Could we do better for the warfighter and the taxpayer? Unequivocally yes.

So What

The C-17 PBL proves outcomes-based contracting can work at enormous scale, the F-35 proves it can fail, and the SaaS repricing proves per-seat models are fragile when technology changes the relationship between tools and outcomes. The commercial market learned that this year. It cost investors $24 billion.

If AI does even a fraction of what its proponents claim, agencies will keep buying seats while AI reduces the number of humans sitting in them. Licenses will renew. Mission outcomes will increasingly be delivered by agents and automation that the licensing model doesn’t capture, doesn’t incentivize, and doesn’t measure. The gap between what the government pays and what it gets will widen until the budget math becomes impossible to ignore.

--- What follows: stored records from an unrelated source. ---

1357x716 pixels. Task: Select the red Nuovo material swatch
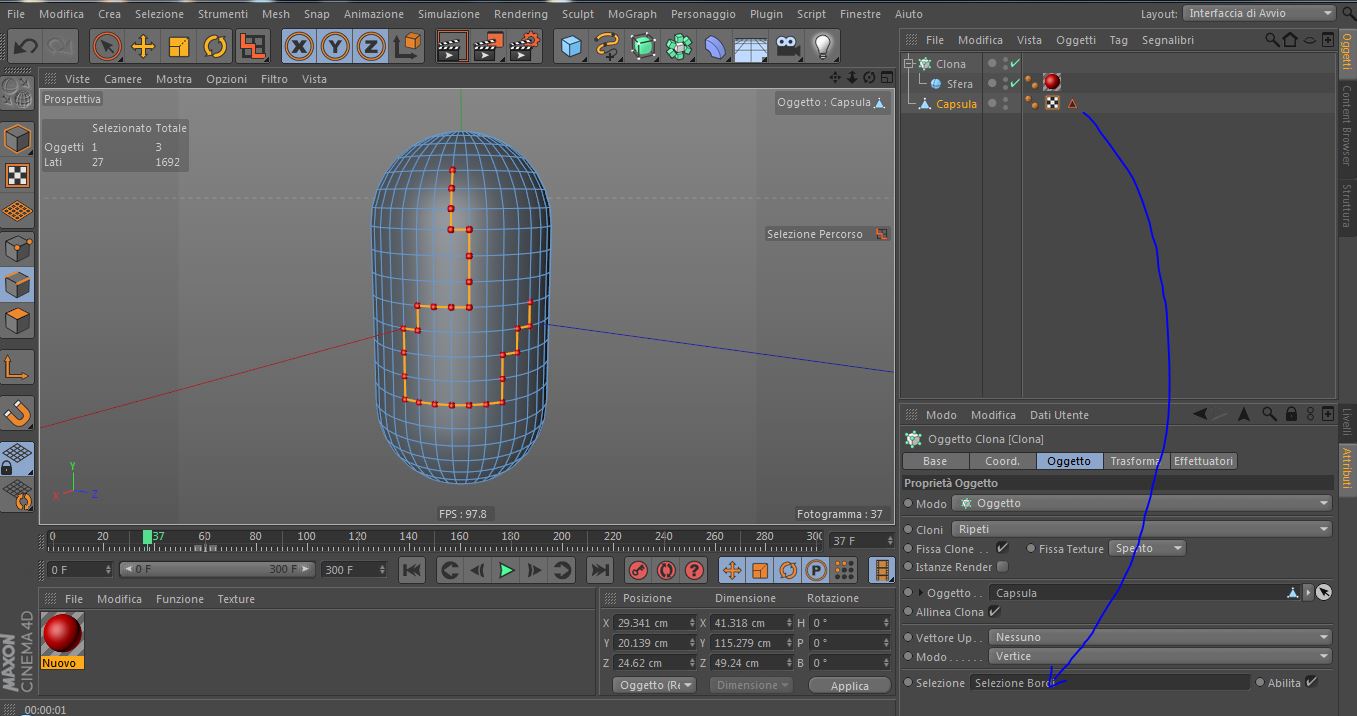(62, 634)
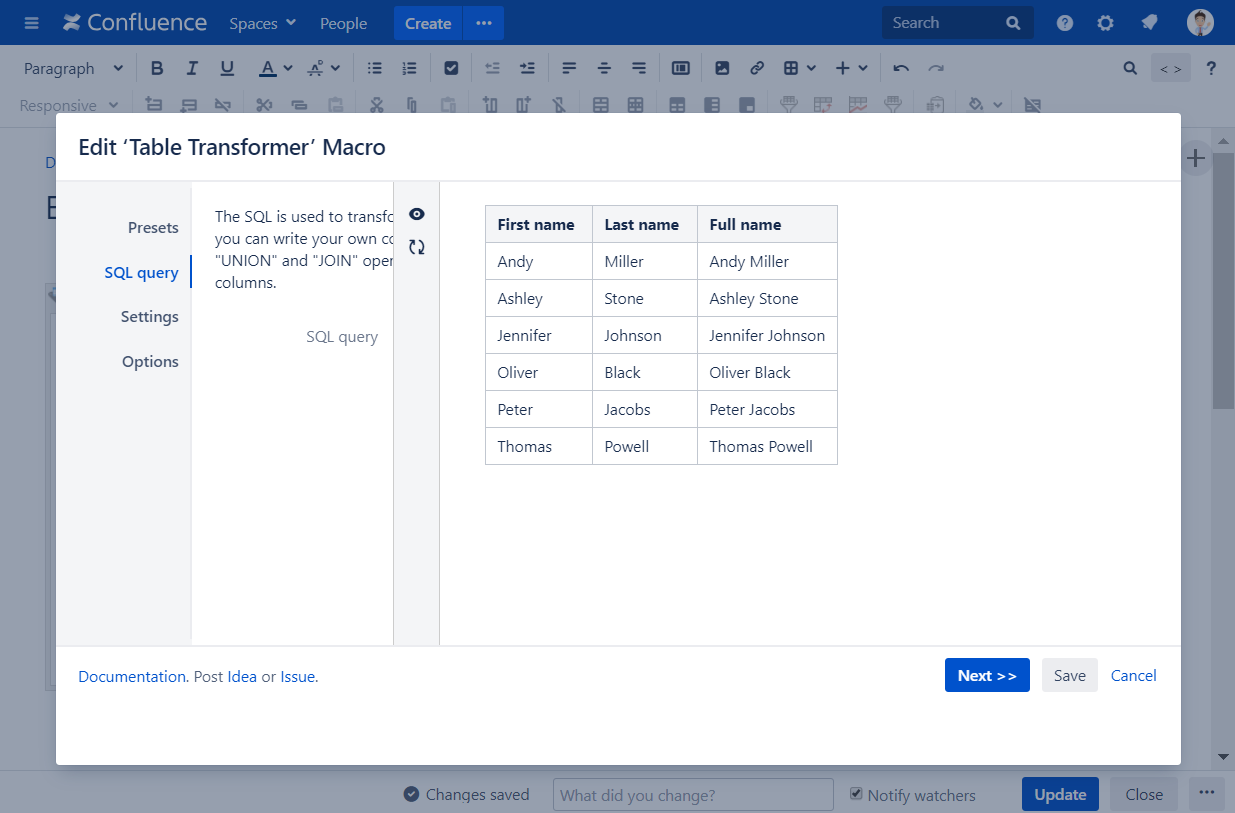Viewport: 1235px width, 813px height.
Task: Toggle the macro preview eye icon
Action: pyautogui.click(x=417, y=213)
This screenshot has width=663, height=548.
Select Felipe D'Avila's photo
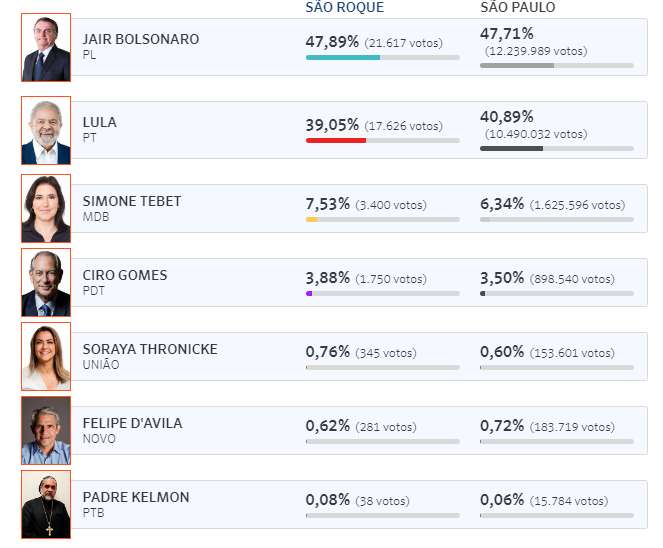click(46, 430)
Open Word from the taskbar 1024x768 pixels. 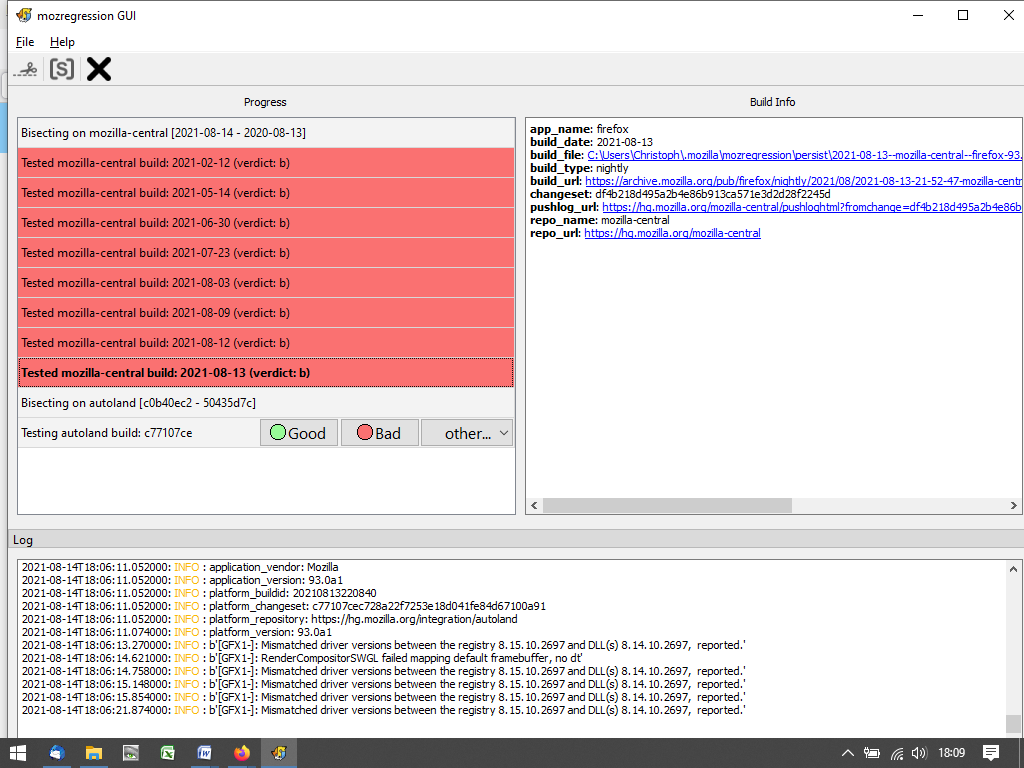click(x=204, y=753)
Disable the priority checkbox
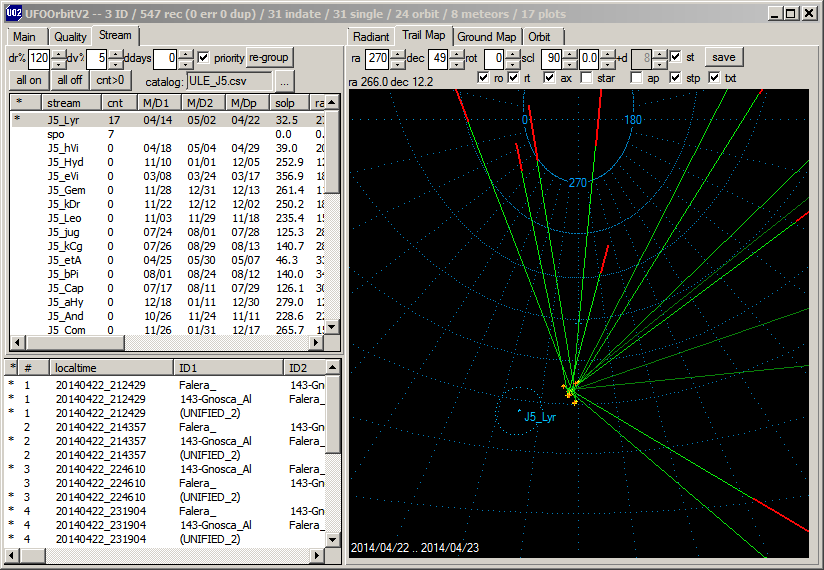The image size is (824, 570). coord(204,58)
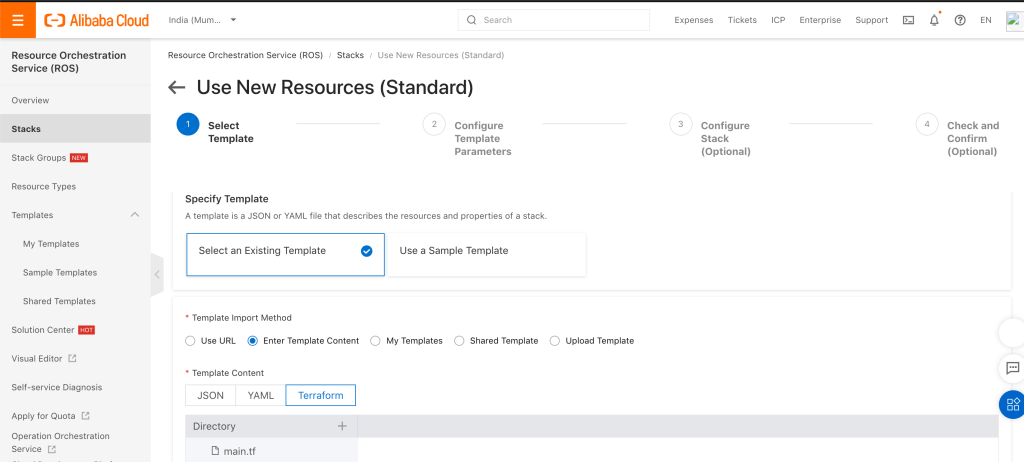Open the hamburger navigation menu

[18, 20]
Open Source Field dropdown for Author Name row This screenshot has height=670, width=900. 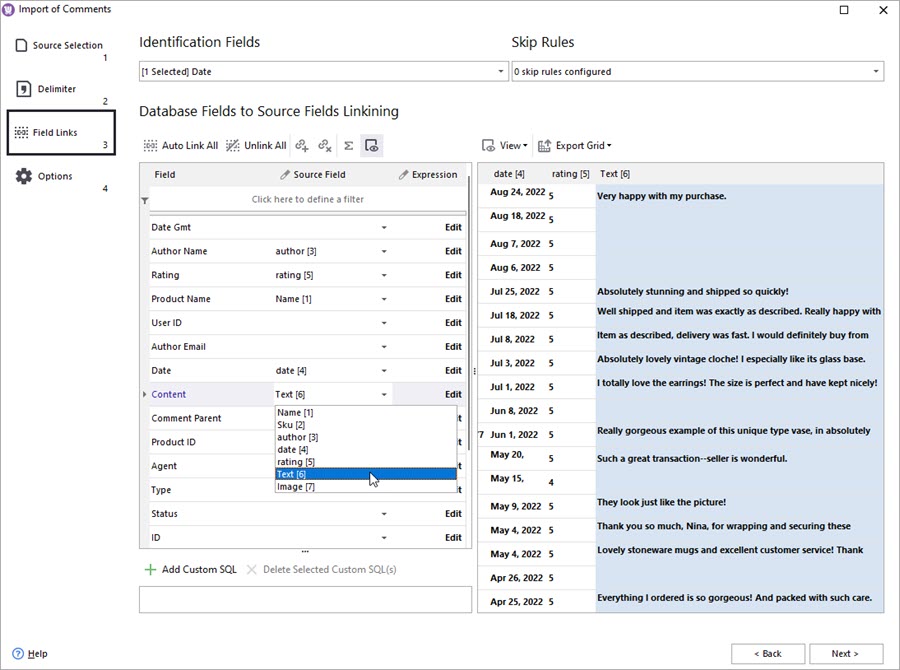tap(384, 252)

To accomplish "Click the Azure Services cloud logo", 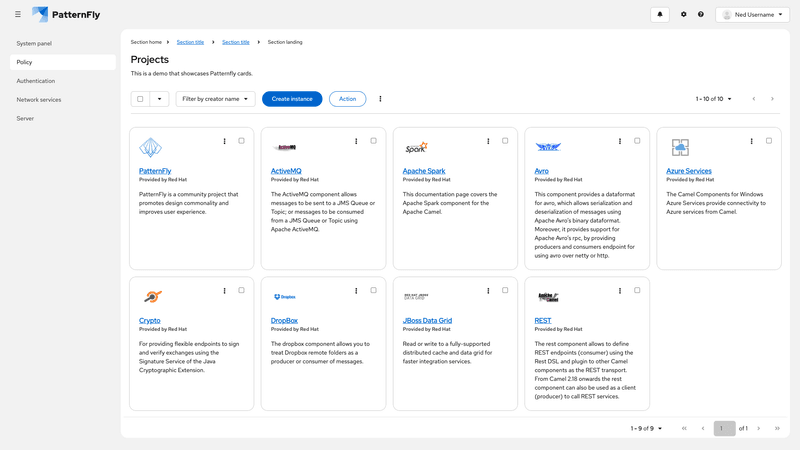I will pos(680,148).
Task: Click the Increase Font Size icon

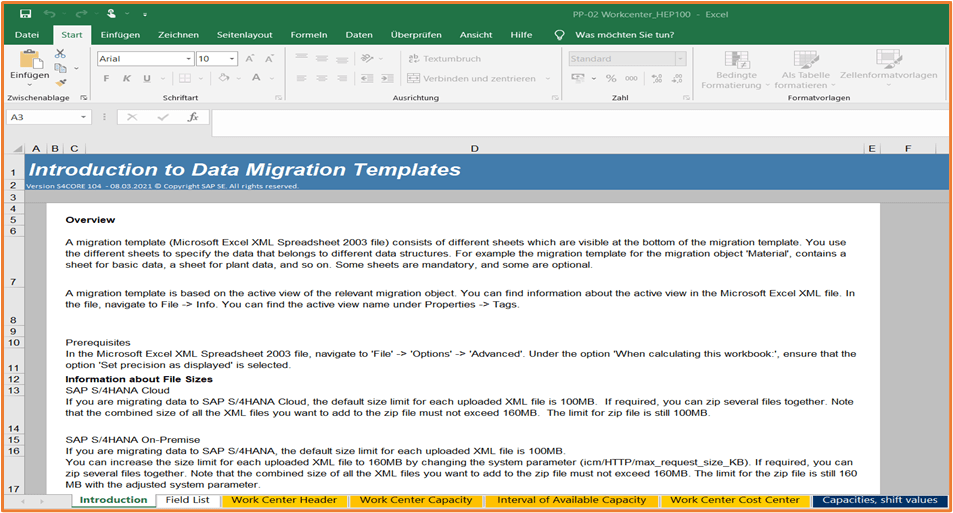Action: (x=249, y=59)
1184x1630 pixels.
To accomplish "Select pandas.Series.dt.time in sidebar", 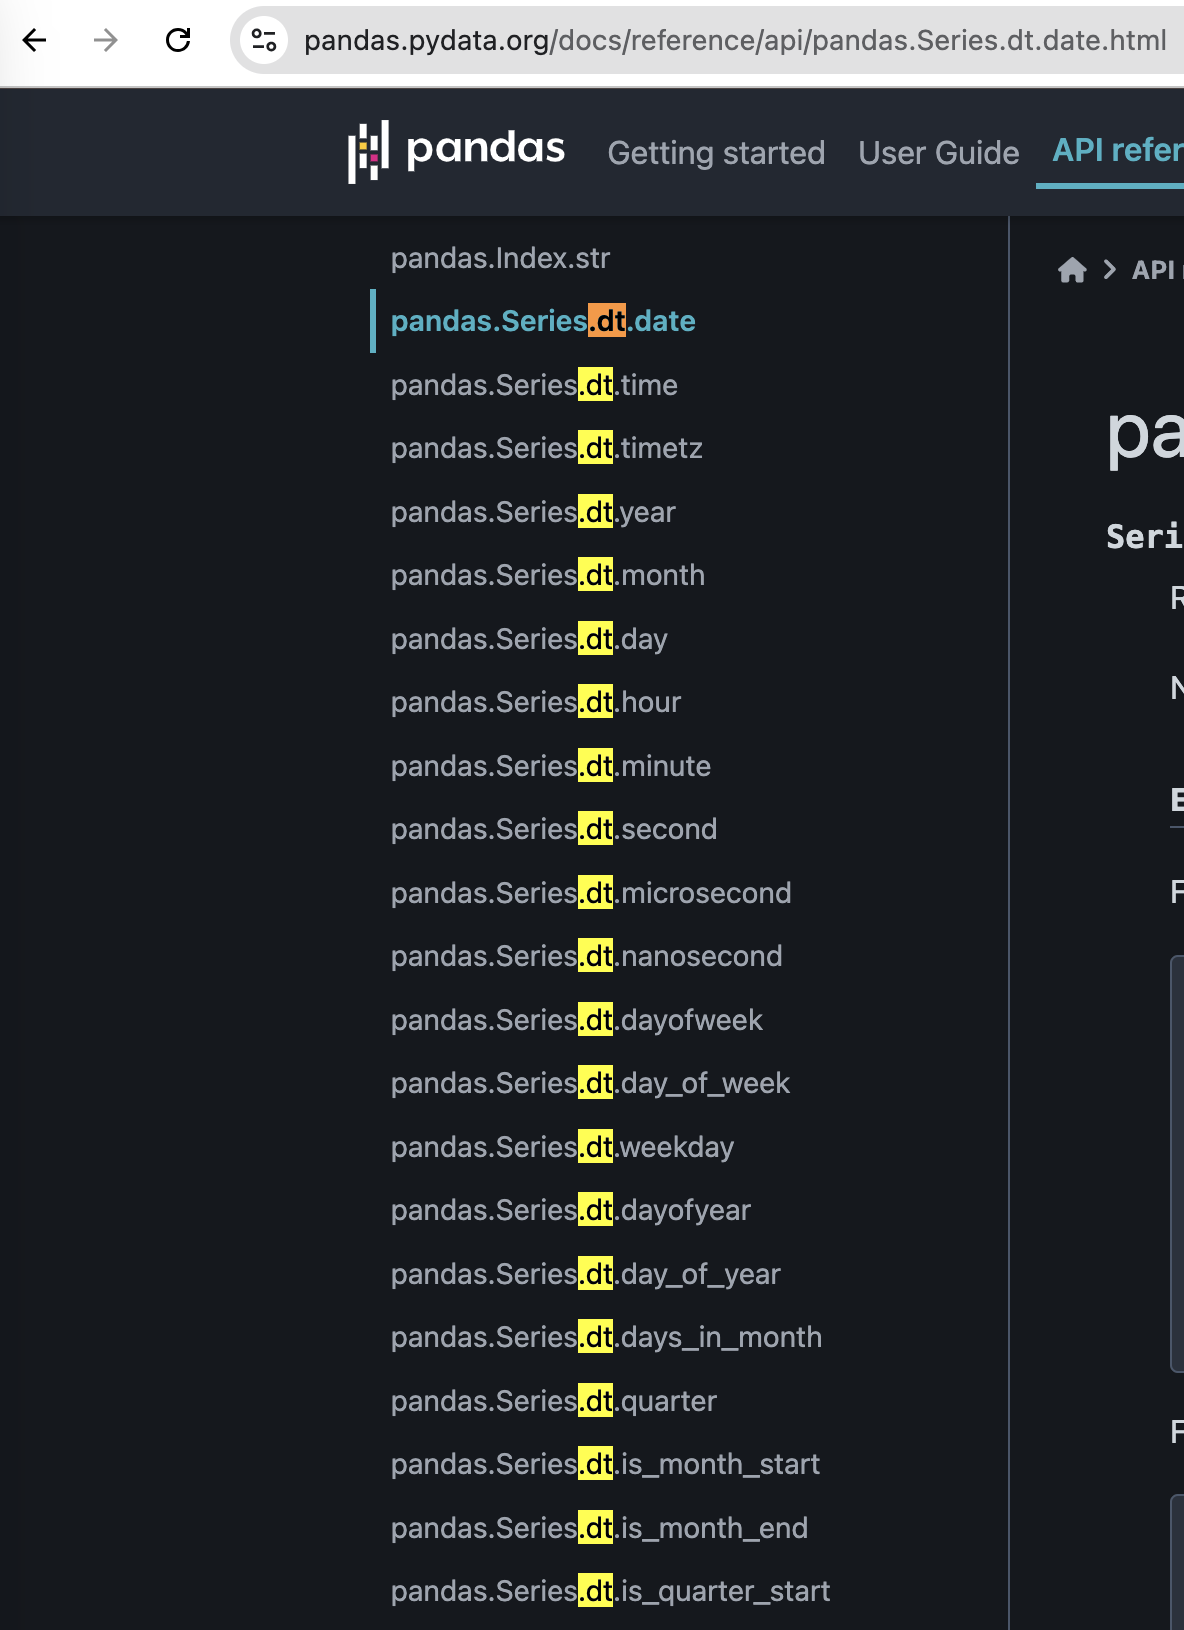I will pyautogui.click(x=534, y=385).
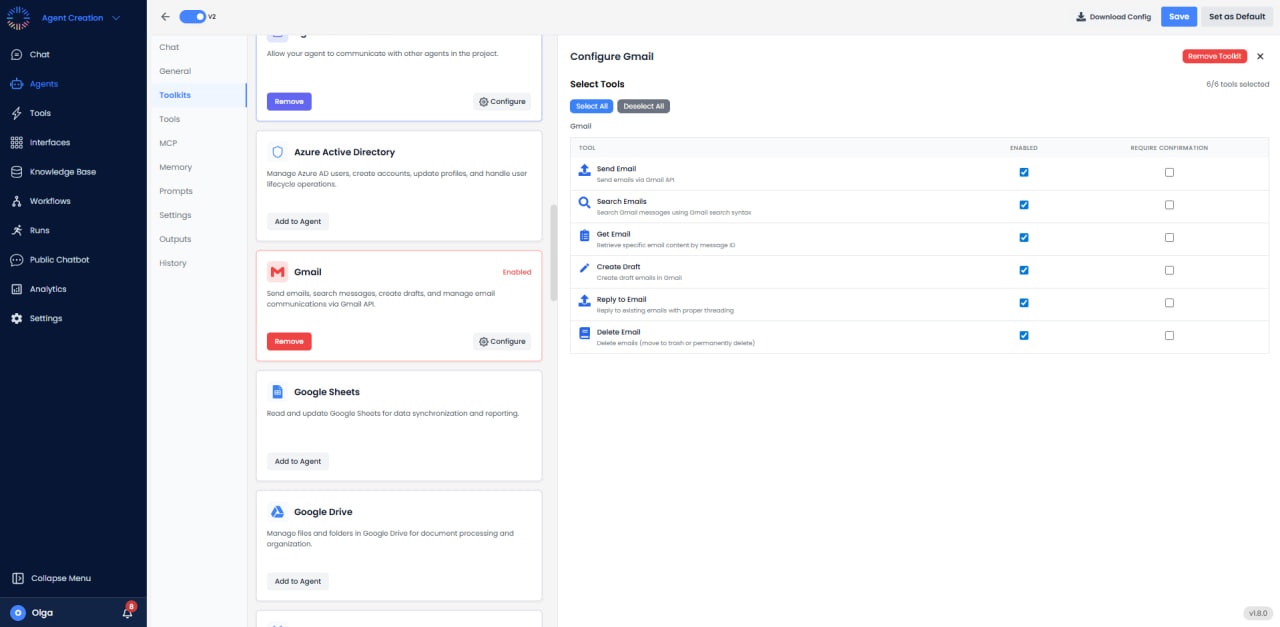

The C-17 model isn’t a blueprint for software procurement. I’ve spent this whole piece explaining why the differences are real. But it is proof of something that matters: DoD has, in at least one domain, figured out how to pay for what works instead of what ships.

The task now is figuring out what that principle looks like when the thing you’re buying isn’t an aircraft, but the intelligence that tells you where to fly it.

That’s the hard part. It’s also the part that matters most. And right now, nobody’s working on it hard enough.